Una valutazione conclusiva, dipendente solo parzialmente da quanto visto al Live Club di Trezzo, va però fatta: i Kamelot, anche se in modo quasi insondabile, danno l'impressione di aver imboccato, a corti, cortissimi passi, la strada del declino. I picchi d'ispirazione del trittico The Fourth Legacy, Karma ed Epica paiono irraggiungibili e il nuovo sound della band, sospeso tra modernità, sinfonia e "darkness" ha un che di forzoso, di innaturalmente freddo, che l'esplosione di Karevik non basta a coprire del tutto. La componente power, quasi del tutto accantonata dai Kamelot, dava un'aggiunta di freschezza e di genuinità che, miscelata con le superiori capacità di songwriting di Khan e Youngblood, permetteva alla band di ricavarsi una nicchia musicale ben definita e sostanzialmente inattaccabile. Nicchia, che allo stato attuale delle cose, sembra essere stata definitivamente abbandonata. I Kamelot rimangono un'eccezionale band live, fatta di musicisti di caratura superiore, ma, se non dovessero recuperare il fuoco sacro delle proprie uscite migliori, potrebbero essere destinati a spegnersi lentamente. Karevik -dato che sei anche pompiere, tra le altre cose- attizzalo quel fuoco!

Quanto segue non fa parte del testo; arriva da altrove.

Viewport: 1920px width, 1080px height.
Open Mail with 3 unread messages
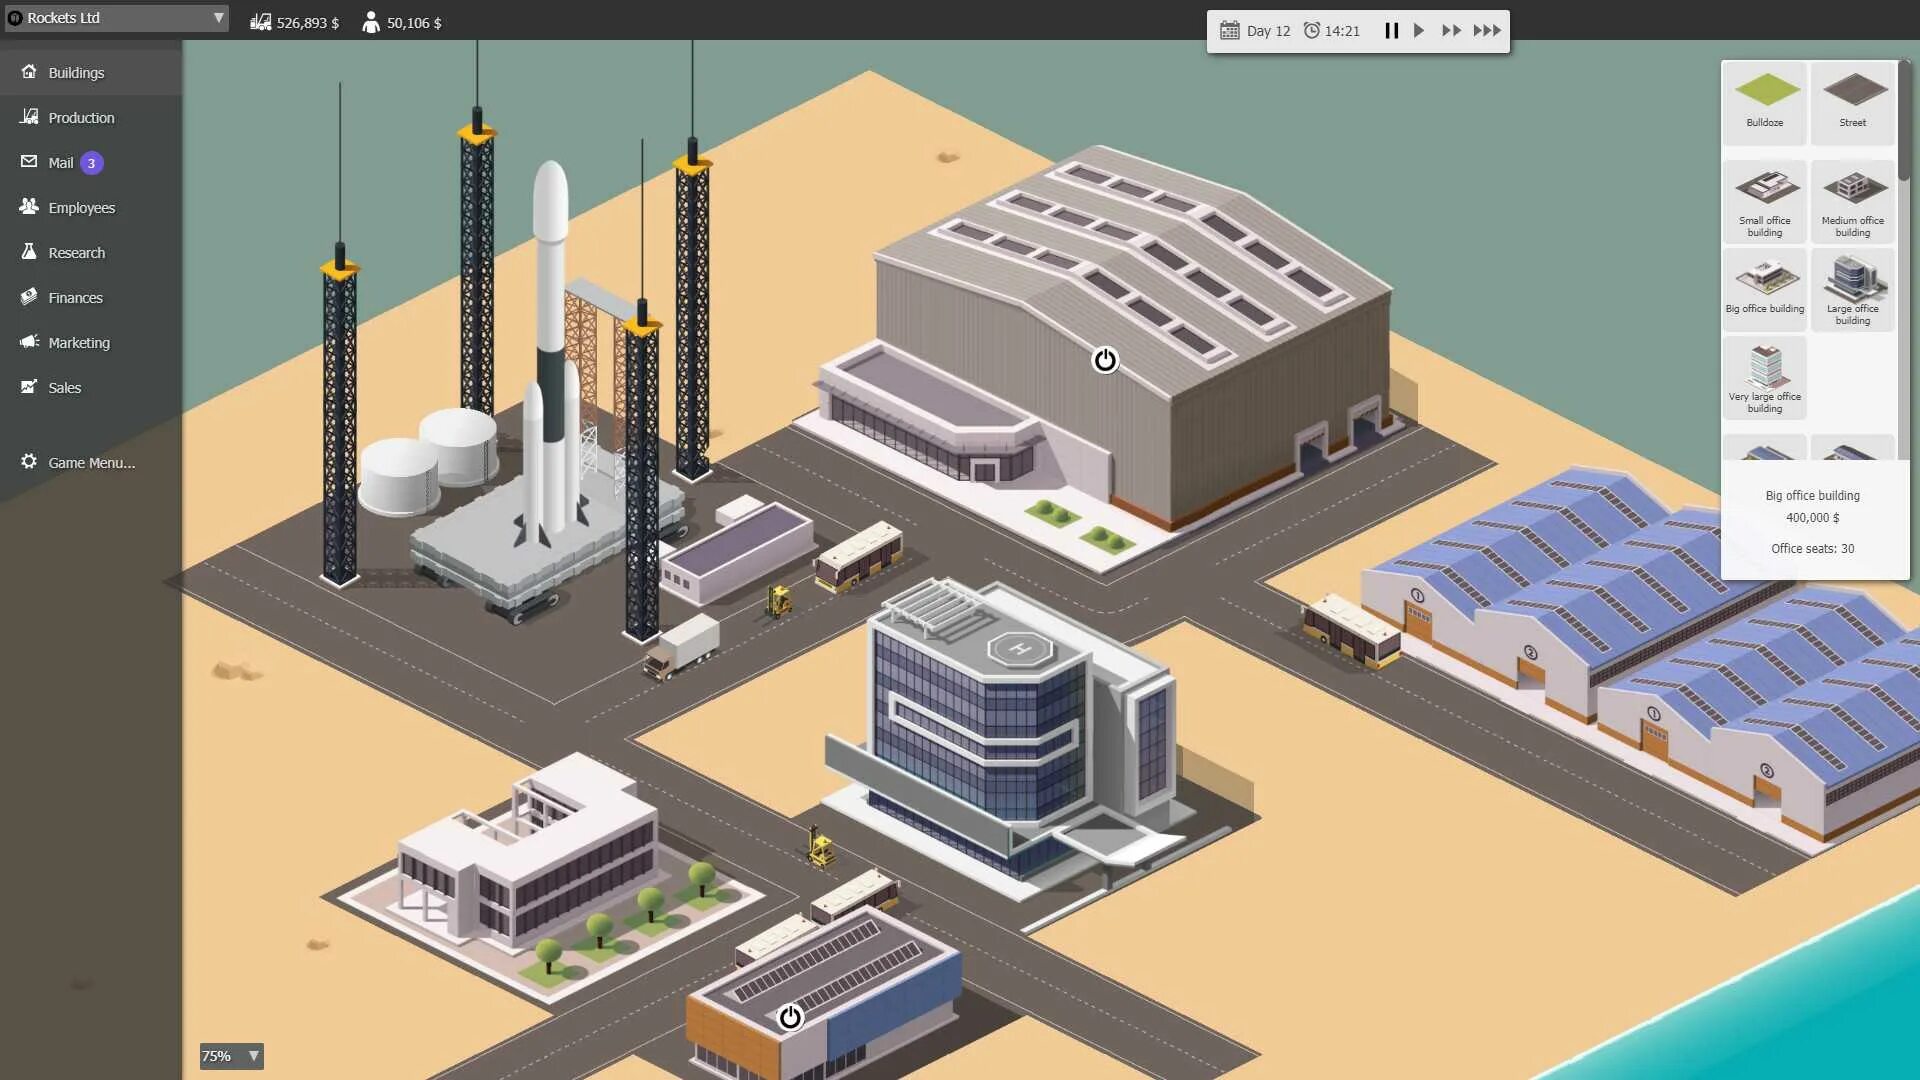61,163
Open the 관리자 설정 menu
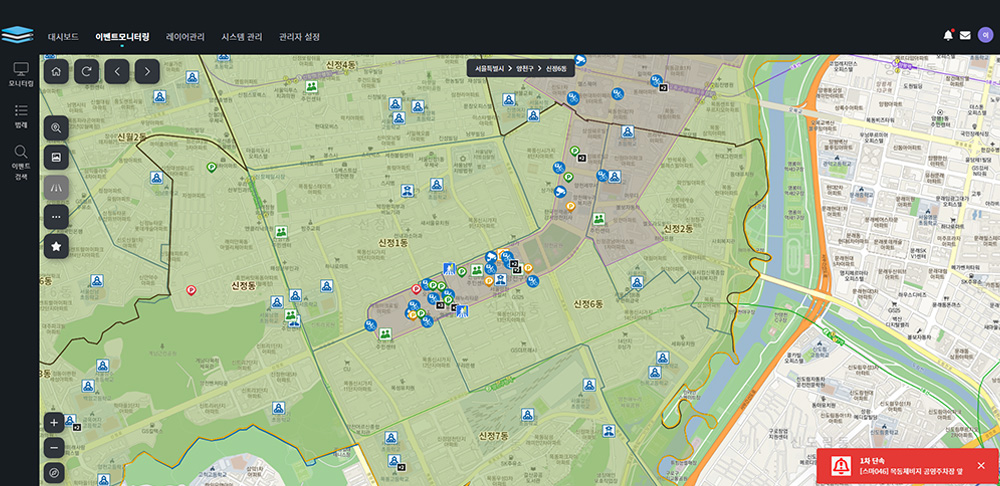Screen dimensions: 1000x486 tap(299, 36)
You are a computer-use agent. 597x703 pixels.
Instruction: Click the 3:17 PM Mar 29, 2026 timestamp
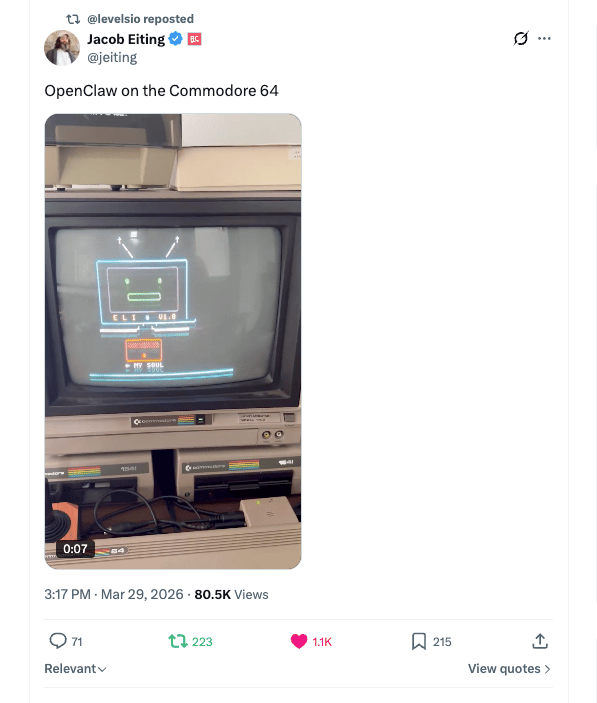114,594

SETLIST GUS G. 1. Burn 2. Brand New Revolution
3. Eyes Wide Open 4. Come Hell or High Water 5. World on Fire 6. The Quest 7. Terrified 8. Redemption 9. I Am the Fire 10. Crazy Train
SETLIST KAMELOT 1. Veil of Elysium
2. When the Lights Are Down
3. The Great Pandemonium 4. Center of the Universe 5. Karma 6. Torn 7. Here's to the Fall 8. March of Mephisto 9. Rule the World 10. Insomnia 11. Drum Solo 12. Veritas 13. Liar Liar (Wasteland Monarchy) 14. Keyboard Solo 15. Forever
---- ENCORE ---- 16. Revolution
17. Sacrimony (Angel of Afterlife)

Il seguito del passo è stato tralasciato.